Nonetheless, the preliminary data presented here suggest fluid-phase C3d(g), particularly in its dimeric form, could alter the activation of B cells and may direct them towards an anergic state. Although further verification is required, this proposed role would be logical in terms of helping to limit the involvement of complement in the generation of humoral immune responses in the absence of a threat and is consistent with reports of CR2 ligation being involved in the anergy of autoreactive B cells (47, 58, 59). Thus, in the future, C3d(g) dimers could have implications for the development of novel therapies for autoimmune diseases, for example through their effects on CD40/CD40L interactions, particularly as downregulation of CD40 was shown to be a beneficial outcome of Rituximab treatment of systemic lupus erythematosus (SLE) patients (60) and CD40/CD40L levels have been linked to anti-DNA autoantibody titres in lupus patients (61) and mouse models (62). By extension, these newly-uncovered functions of C3d could also offer a possible explanation as to why humoral immune responses are inhibited, rather than enhanced, by certain vaccine constructs composed of antigens linked to linear repeats of C3d placed in close proximity to each other (47, 63).
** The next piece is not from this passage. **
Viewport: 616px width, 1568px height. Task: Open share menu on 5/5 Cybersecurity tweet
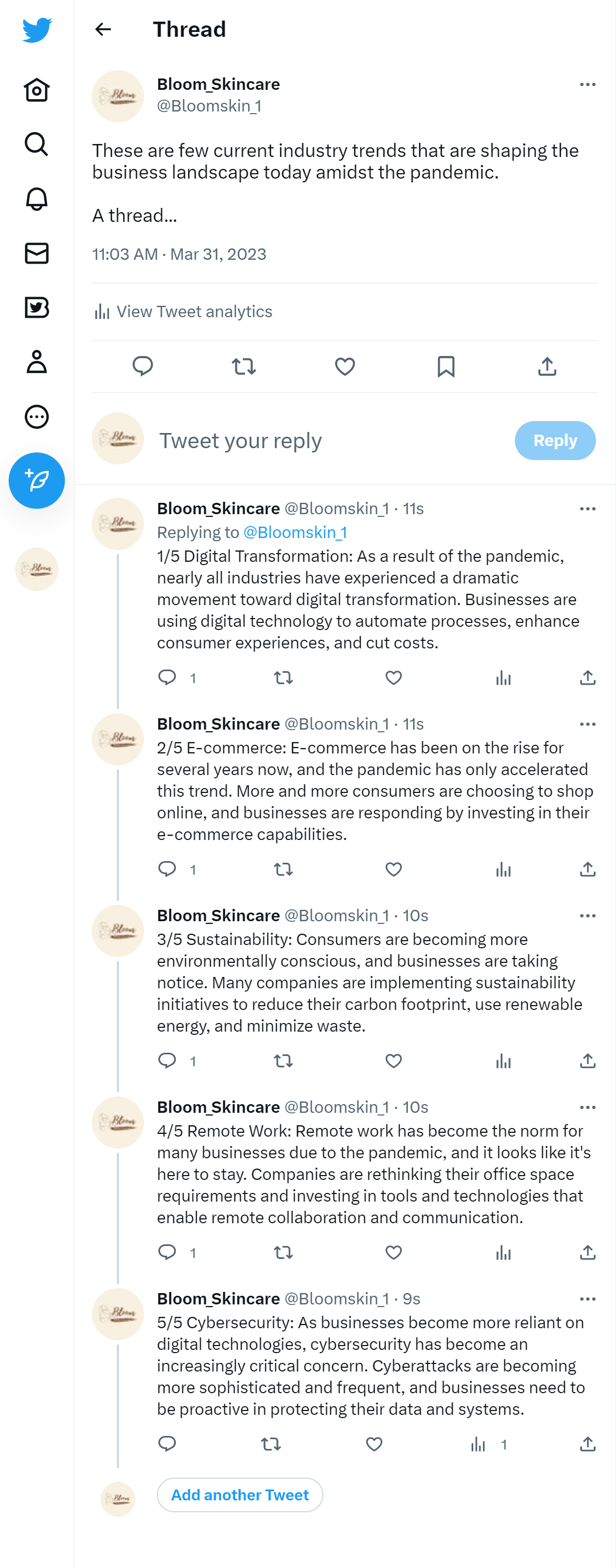(587, 1444)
On the whole, our cell experiments not only suggest free fluid-phase C3d(g) (unattached to a surface) may regulate B cell activation in a selective manner but also that there are clear functional differences between monomeric and dimeric C3d with the latter being a more potent modulator of the activation state of B cells as a consequence of high avidity receptor interactions or through receptor crosslinking. In addition, they indicate other PBMC cell types play an important role in the responsiveness of B cells, in terms of the activation markers analysed, to C3d, perhaps through the provision of sensitising or synergising co-stimulatory molecules or via CR2-CR2 or CR2-CR3 crosslinking between cells. Although these preliminary experiments have brought to light some of the potentially physiologically-relevant functions of fluid-phase C3d(g) dimers, further investigations probing the molecular mechanisms underlying these roles are warranted. In a wider context, it would also be interesting to explore possible connections between the levels of C3d(g) dimers, their distribution in the body and pathological conditions associated with uncontrolled C3 activation, such as C3 glomerulopathy, as we surmise local upregulation of fluid phase C3d(g) concentrations is likely to enhance C3d(g) dimerisation.
In summary, in this study we reaffirm the spontaneous formation of disulphide-linked C3b dimers following cleavage of C3 and present the first structure of a fluid phase disulphide-linked human C3d dimer. Through accompanying functional analyses we show that these dimers could have physiologically-relevant roles in crosslinking CR2 and selectively modulating B cell activation, possibly to trigger tolerogenic pathways. Overall, our findings shed light on a fundamental aspect of complement biology that is often overlooked and could have the potential to inform the design of novel therapeutics for immune system disorders in the future.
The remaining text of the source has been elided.